Yugoslavia Planning and Pricing
In 1990 the Yugoslav economy ostensibly operated on a system
of economic planning. Throughout the 1960s and the early 1970s,
planning was "indicative": federal authorities handed down plans
with detailed, specific goals to be achieved, with little input
from below. In 1976 a radically new system of voluntary planning,
called "social planning," was established. Plans of five years or
longer were formulated from the bottom up, with the participation
and agreement of all parties concerned.
The planning process started when federal authorities
announced the timetable for the overall plan and major
intermediate goals. Following the general government program,
enterprises and their subordinate organizations drew up
microplans, while macroplans were formulated within and among all
the local governments and self-managed communities of interest.

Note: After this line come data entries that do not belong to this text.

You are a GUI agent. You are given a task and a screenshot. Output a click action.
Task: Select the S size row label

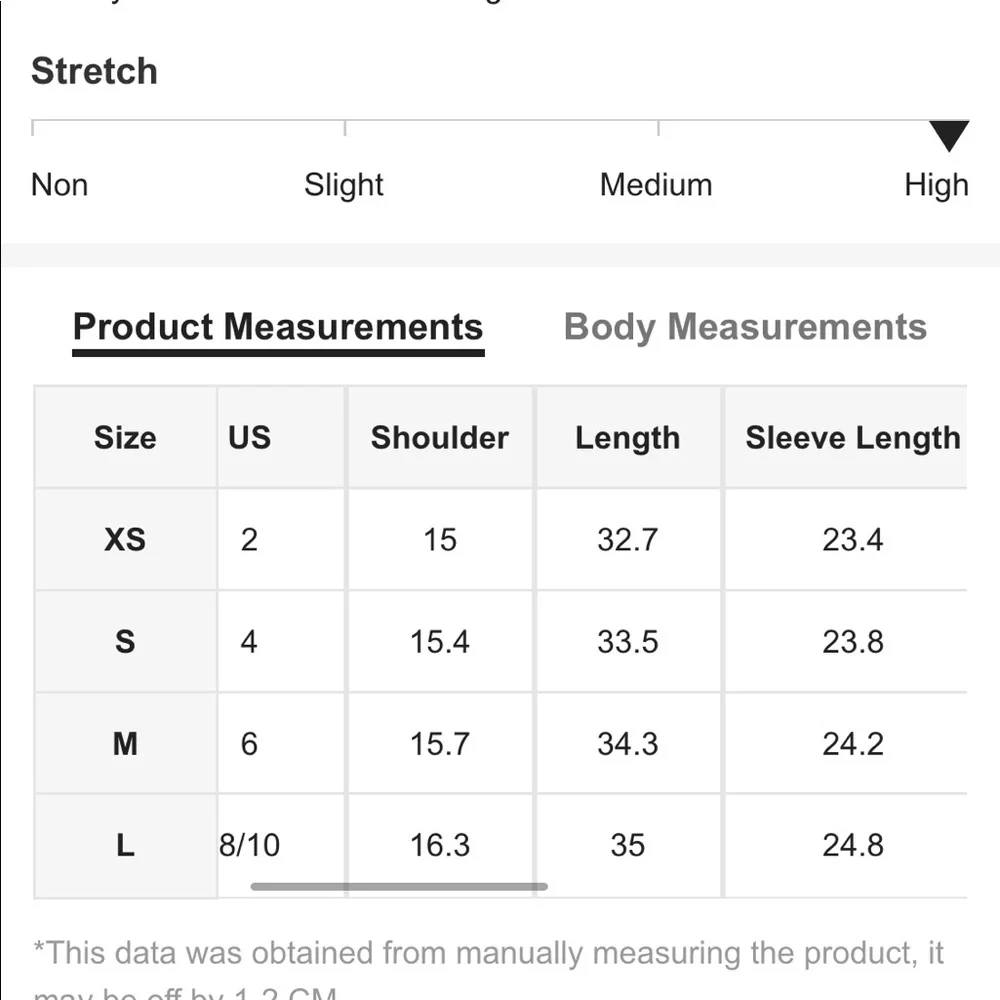click(125, 642)
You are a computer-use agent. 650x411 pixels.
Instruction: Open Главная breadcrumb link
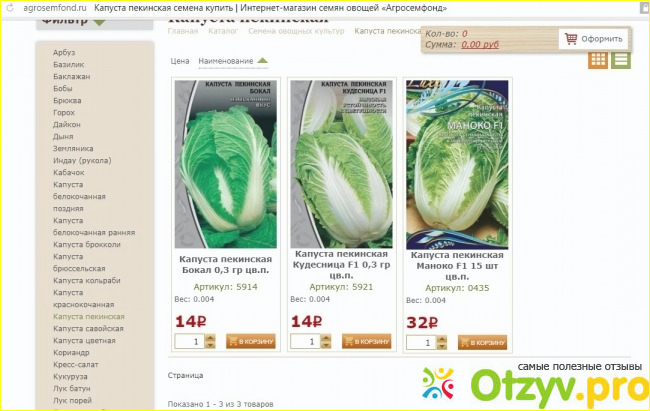click(183, 31)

This was done simultaneously at all levels without any
hierarchical approval system. Individual plans were modified
through discussion with all parties concerned; the result was
then written into binding social contracts. Enterprises and other
bodies constructed self-management agreements that addressed
specific aspects of the plan, such as the supply of materials and
the amount of new capacity required. Annual assessments and
adjustments provided adaptability to changing conditions. The
Yugoslav economy's dependence on imported technical equipment for
growth meant that changing world markets often made such
adjustments necessary.
The consensual approach to planning proved ineffective in
Yugoslavia. It was time-consuming and, because social compacts
were voluntary and therefore unenforceable, plans were largely
ignored except in rare instances of federal government
intervention. Extreme decentralization of planning also meant
that cooperative projects among republics and provinces were not
well coordinated. This inefficiency particularly hindered
development of national solutions for maintaining the energy
balance and distributing foreign exchange.
Until the 1960s, price controls were set at particular points
in the chain of production. Such control points were the initial
sale of a raw material and the release of a final product for
sale on the retail market. Intermediate prices were determined by
supply and demand. This combined pricing system worked fairly
well to moderate inflation until many price controls were removed
in 1964. By the late 1980s, pricing again was moving distinctly
toward free market determination. The 1990 reform removed price
controls on 85 percent of all commodities. Price controls
remained only on essentials such as electricity, gasoline, oil,
coal, some raw metals and nonmetal minerals, medicines, and
railroad, postal, and telephone services.